You'll notice I didn't include component tests, or service tests. actually a lot of other kinds of tests, but those are the two I made a point to exclude. Component tests are unit tests. The difference is a matter of scale, rather than type. If you're a developer talking to another developer then it may be useful to you to distinguish between a small and large test. For a general audience, though, all tests which require developers to create are "unit tests" and adding more terms confuses the issue. Similarly, service tests are functional tests. They target a service interface instead of a user interface, but the nature of what the test requires and what it reveals is the same. If you're a test engineer talking to another test engineer about how to build or execute tests against a service, then the term may be valuable. But again, to a general audience, the extra term is confusing. By similar logic, I specify "System Integration" instead of just integration, because if different audiences are free to assume different contexts for the integration then the term loses its usefulness. System Integration is a term that ISTQB uses to distinguish the integration of complete apps or systems vs subsystems within a self contained application.


More definitions

Terms I used but didn't define above.

  • Whitebox tests are ones which have full knowledge of the design and implementation of the system. By way of analogy: you're able to examine all of the parts and the way they fit together. A strict definition would require that this exclude any test which requires the system to actually be operating.
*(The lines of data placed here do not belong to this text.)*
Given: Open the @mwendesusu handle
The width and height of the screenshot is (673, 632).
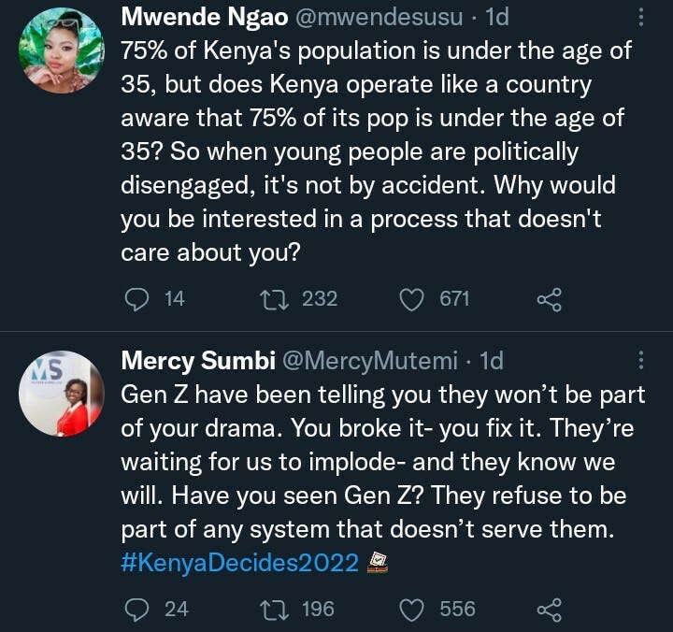Looking at the screenshot, I should tap(370, 18).
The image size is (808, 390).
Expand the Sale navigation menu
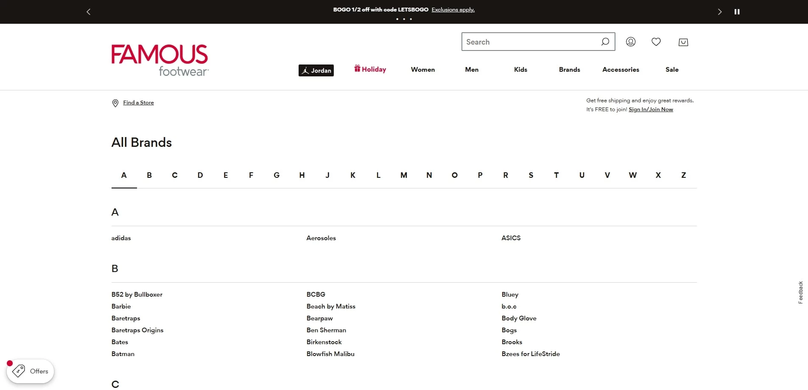pos(672,70)
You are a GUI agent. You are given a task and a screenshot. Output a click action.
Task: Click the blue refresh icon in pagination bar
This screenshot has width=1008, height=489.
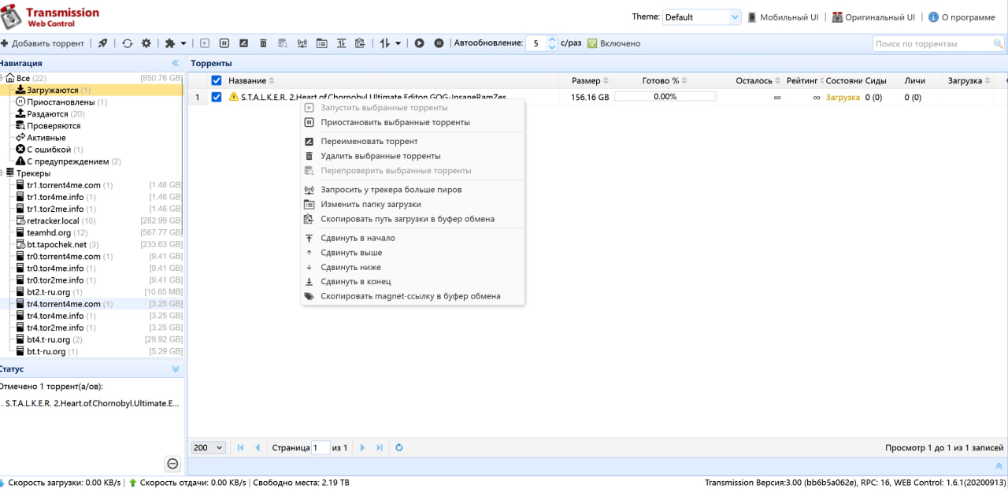(399, 447)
Whether traditional unit tests are "operating" the system is debatable.
  • Graybox tests are ones which have some knowledge of the design and implementation of a system, as well as some ability to inspect the state of the system while it's running. In practical terms, if your test involves attaching a debugger to something, you can probably think of it as graybox.
  • Blackbox tests only have the running system to interact with. The system may be configured in a way that facilitates testing, but it does not expose any special access to its internal state.